You can combine several RS using the Advanced template in Bloomreach Engagement. This option allows you to create a customized model when you combine more models and set additional options.
**The following engines are available in Bloomreach Engagement for you to combine**
|Name||Which model is it|
|Manual selection||[**Manual selection technique**](🔗)|
|New items||[**New items template**](🔗)|
|Chosen by metric||[**Chosen by metric template**](🔗)|
|More like this||[**More like this template**](🔗)|
|Textual similarity||[**Text model**](🔗)|
|Customer recent interactions||[**Customer recent interactions template**](🔗)|
|Personalized recommendations for you||[**Personalized recommendations for you template**](🔗) This model lets you add as many events as you want, each with its own custom weight. The weight is a positive number that shows the event's importance. The bigger the number, the stronger the event signals user similarity.|
# Setup Guide
### 1. Choose a Catalog
Choose a product catalog that contains all your products and set a catalog filter to filter our only relevant products. Typically, it's used to filter only available products.
### 2. Choose and Set Up the Models
You can add any model from the list by navigating to `
Choose and set up the recommendation models` and hitting the “+ Add engine”:
This example combines two models: **More like this** and **Personalized recommendations for you**, with priorities 1 and 2 respectively.
You will first get all results from the **More like this** model (since it's priority 1) and then results from the **Personalized recommendations for you model** will follow (as it's priority 2).
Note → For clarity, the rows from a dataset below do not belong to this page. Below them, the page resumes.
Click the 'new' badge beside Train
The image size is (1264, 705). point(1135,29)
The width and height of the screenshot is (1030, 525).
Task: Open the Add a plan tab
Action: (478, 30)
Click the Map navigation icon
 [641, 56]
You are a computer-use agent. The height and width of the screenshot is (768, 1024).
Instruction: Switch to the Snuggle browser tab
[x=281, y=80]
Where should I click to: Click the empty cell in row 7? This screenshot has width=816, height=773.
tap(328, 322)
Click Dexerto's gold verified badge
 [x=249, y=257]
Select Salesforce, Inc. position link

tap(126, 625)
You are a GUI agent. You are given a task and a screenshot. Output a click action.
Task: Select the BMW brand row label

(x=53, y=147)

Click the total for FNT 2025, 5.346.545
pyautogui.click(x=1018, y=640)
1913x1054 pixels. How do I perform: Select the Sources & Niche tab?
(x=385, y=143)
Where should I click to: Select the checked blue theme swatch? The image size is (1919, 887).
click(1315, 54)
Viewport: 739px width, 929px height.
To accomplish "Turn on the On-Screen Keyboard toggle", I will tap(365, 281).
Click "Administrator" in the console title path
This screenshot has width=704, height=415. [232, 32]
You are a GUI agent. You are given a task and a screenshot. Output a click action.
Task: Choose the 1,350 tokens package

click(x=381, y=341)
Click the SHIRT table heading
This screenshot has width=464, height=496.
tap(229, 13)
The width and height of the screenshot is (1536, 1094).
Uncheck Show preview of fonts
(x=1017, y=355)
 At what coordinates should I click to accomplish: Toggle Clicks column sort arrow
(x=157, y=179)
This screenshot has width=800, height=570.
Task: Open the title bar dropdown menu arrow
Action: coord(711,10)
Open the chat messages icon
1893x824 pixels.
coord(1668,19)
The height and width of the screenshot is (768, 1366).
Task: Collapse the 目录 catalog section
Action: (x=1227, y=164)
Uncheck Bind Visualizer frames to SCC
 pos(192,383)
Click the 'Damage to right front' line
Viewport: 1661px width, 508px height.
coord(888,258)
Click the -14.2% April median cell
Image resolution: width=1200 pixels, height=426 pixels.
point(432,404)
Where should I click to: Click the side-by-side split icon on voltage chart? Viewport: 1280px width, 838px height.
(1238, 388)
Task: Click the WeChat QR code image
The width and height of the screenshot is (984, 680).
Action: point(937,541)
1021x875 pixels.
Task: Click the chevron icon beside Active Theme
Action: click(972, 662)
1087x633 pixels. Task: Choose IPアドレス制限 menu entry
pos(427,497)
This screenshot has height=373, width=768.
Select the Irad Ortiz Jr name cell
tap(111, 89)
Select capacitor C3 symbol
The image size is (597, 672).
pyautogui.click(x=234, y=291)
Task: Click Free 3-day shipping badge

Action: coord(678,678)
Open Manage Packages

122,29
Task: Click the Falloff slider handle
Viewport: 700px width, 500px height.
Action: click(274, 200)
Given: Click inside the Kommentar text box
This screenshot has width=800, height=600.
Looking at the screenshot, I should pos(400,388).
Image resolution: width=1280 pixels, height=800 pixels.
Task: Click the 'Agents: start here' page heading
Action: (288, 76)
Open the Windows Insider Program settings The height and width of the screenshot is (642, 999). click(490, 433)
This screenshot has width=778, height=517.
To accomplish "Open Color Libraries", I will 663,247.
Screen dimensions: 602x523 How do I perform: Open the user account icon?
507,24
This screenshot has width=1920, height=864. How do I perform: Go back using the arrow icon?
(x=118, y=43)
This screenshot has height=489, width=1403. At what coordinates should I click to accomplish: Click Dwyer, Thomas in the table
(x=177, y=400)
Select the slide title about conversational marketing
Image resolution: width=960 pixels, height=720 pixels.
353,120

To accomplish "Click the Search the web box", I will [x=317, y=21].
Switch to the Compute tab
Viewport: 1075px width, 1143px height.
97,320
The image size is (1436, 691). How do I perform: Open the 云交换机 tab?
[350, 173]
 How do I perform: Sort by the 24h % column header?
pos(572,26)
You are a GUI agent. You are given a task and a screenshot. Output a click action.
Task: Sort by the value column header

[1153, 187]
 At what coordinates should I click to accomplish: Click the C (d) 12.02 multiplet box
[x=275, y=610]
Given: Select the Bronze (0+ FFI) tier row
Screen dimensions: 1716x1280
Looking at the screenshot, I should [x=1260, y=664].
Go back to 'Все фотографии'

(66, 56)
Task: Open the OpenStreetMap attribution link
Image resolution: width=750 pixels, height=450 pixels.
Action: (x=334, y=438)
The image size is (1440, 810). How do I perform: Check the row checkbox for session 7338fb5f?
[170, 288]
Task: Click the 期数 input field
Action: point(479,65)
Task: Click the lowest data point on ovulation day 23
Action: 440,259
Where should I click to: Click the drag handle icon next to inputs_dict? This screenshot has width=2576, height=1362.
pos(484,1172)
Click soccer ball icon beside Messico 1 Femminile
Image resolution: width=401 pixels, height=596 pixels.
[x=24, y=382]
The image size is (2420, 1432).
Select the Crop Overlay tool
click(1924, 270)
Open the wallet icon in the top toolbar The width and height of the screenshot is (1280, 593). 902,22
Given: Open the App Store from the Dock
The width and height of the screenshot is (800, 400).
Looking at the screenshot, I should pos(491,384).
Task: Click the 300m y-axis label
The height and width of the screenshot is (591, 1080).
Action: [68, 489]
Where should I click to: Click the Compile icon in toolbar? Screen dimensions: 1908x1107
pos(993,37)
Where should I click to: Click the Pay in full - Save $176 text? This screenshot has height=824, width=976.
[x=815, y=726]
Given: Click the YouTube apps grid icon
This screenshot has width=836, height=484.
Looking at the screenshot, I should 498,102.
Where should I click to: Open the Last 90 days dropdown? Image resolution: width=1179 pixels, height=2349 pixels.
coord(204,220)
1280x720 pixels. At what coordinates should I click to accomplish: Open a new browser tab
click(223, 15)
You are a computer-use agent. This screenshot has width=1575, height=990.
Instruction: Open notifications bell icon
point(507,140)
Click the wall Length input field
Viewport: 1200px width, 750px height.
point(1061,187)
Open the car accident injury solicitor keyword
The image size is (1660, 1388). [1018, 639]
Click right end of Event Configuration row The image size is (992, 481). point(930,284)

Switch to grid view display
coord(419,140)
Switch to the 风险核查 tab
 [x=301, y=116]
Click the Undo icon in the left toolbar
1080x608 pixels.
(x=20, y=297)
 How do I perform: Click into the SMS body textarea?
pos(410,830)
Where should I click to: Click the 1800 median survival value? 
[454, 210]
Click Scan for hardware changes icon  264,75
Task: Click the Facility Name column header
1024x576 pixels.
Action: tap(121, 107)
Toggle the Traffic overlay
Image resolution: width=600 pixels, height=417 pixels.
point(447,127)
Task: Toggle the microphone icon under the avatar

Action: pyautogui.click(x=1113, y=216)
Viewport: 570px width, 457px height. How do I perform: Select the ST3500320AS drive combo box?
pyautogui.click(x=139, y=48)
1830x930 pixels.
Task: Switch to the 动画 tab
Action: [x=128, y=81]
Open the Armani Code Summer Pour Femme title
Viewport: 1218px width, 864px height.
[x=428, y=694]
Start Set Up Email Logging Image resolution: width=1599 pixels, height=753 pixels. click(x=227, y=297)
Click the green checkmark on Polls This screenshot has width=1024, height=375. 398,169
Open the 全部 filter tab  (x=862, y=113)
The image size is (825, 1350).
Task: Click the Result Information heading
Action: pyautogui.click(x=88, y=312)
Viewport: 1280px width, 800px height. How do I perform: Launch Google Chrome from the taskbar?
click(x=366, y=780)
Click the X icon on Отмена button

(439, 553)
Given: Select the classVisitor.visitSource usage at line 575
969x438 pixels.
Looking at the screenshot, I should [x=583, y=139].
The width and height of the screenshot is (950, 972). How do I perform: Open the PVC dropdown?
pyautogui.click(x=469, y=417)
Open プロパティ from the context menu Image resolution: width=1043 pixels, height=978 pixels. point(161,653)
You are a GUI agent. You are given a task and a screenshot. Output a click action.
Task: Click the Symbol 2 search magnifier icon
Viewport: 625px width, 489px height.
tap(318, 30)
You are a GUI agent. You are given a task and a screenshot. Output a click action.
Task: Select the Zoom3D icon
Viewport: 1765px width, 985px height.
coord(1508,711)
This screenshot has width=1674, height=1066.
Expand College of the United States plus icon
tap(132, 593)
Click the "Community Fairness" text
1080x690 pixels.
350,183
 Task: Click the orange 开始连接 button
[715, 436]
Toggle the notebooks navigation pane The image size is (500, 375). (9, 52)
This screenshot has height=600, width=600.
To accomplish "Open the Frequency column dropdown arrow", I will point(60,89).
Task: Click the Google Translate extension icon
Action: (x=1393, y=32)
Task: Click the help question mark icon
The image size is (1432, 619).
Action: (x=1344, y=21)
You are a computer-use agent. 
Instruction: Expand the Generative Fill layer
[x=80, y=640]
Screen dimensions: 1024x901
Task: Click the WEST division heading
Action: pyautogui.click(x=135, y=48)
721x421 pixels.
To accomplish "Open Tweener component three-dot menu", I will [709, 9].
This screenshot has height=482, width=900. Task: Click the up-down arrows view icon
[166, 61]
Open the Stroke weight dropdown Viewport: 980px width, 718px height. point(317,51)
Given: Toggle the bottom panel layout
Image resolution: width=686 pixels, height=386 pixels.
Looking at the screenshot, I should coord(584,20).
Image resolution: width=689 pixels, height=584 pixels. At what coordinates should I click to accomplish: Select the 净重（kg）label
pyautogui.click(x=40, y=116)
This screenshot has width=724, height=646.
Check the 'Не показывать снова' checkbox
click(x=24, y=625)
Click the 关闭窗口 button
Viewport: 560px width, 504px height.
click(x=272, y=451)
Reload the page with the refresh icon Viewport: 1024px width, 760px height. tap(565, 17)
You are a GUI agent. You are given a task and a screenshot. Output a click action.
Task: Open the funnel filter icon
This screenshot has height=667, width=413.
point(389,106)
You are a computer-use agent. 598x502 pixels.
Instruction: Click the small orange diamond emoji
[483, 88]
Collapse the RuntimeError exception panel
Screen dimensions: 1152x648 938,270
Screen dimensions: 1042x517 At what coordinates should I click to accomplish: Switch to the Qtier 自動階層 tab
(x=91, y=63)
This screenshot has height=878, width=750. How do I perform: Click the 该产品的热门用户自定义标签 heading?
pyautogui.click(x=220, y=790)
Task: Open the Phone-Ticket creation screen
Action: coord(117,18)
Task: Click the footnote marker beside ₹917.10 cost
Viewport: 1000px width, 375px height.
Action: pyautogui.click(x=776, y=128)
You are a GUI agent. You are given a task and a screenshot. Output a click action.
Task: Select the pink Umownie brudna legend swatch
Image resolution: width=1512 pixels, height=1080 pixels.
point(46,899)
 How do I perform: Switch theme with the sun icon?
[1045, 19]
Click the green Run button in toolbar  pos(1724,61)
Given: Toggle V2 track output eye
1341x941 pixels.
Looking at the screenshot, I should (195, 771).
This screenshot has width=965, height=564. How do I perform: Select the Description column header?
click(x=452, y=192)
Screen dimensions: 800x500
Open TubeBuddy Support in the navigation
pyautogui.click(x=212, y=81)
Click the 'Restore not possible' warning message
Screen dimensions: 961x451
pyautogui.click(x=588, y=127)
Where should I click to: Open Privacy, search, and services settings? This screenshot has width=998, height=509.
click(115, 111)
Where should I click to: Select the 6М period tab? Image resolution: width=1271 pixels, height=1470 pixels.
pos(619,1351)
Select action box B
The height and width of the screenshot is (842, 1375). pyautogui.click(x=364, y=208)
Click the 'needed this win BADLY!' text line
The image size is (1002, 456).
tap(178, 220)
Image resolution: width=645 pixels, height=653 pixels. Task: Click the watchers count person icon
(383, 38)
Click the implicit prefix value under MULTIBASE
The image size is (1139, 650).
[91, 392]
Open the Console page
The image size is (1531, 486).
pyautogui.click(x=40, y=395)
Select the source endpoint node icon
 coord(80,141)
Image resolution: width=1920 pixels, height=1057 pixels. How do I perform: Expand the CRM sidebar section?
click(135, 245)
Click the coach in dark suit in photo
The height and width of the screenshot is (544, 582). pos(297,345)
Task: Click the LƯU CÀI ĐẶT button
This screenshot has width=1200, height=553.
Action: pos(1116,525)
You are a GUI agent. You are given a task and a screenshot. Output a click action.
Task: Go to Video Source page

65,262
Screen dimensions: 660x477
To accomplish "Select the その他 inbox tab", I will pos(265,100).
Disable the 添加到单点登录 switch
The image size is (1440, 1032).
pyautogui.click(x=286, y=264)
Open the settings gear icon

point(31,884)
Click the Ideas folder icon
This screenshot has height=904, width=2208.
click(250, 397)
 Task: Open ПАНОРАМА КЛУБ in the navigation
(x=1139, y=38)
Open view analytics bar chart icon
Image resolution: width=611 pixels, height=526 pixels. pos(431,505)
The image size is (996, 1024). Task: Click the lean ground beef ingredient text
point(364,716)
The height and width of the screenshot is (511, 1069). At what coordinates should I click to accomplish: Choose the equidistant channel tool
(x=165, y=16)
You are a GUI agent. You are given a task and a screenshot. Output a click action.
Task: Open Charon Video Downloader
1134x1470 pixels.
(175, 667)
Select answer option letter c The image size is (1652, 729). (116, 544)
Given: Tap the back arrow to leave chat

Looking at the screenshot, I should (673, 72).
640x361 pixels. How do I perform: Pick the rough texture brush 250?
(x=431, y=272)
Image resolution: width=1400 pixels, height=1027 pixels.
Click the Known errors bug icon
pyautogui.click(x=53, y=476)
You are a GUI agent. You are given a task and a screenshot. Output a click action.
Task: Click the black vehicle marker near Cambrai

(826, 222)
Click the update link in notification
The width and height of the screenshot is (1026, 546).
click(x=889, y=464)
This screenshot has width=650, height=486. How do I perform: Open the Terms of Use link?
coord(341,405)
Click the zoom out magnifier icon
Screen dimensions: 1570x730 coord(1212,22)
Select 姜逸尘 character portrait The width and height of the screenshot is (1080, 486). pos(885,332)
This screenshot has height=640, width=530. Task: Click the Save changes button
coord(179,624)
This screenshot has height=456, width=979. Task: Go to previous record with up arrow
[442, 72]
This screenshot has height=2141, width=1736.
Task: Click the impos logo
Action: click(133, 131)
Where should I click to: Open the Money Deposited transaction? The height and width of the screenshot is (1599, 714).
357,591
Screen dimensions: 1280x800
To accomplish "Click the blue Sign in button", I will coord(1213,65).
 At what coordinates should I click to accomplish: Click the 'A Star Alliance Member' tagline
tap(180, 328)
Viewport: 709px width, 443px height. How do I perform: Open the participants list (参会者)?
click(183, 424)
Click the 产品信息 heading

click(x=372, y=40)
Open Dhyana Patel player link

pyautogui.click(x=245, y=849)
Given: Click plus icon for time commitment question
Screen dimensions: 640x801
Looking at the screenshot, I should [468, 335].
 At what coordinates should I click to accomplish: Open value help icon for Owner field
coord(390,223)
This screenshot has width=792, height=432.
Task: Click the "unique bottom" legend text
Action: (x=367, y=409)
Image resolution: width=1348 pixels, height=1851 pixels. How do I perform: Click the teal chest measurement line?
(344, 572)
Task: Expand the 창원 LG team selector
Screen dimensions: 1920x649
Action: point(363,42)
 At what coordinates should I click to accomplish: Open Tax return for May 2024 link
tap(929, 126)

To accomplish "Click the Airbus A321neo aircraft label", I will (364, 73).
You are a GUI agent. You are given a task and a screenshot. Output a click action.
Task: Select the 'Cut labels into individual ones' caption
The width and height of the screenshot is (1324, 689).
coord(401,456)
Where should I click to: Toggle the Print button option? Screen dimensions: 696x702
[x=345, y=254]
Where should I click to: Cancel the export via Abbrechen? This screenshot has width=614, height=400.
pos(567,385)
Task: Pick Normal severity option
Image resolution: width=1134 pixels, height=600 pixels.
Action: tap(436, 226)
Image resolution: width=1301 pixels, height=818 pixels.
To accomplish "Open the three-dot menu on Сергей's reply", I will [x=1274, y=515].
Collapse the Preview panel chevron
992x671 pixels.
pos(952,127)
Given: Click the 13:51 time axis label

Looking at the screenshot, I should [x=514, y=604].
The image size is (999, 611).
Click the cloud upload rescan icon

### 3. Select Combination Strategy
After you pick preferred engines, you can also choose a combination strategy for building the recommendations:
|Combination name||What does it mean|
|Only the best one||We will pick the best model according to its performance. Performance is measured after the live traffic reaches at least 1000 views (`|
|Combine multiple||Recommendations will be mixed from all selected engines' results.|
|Order by priority of models _(you can pick the priorities in the previous step while designing the engines)_||Recommendations are made using engines in order of their priority (1 is the highest). This means we'll first use the engine with priority 1. If this engine doesn't provide enough results, we'll use the engine with priority 2, and so on, until we've returned the needed number of items. This method helps define custom backups in case a recommendation model can't personalize.|
It's recommended to mix different engines in a model, especially for email recommendations, so customers get the most relevant suggestions. As the lowest priority (the biggest number), we suggest using a manual selection engine as your backup if the previous engines don't give any or enough results.
Keep in mind that the more models you combine, the longer the API response time becomes.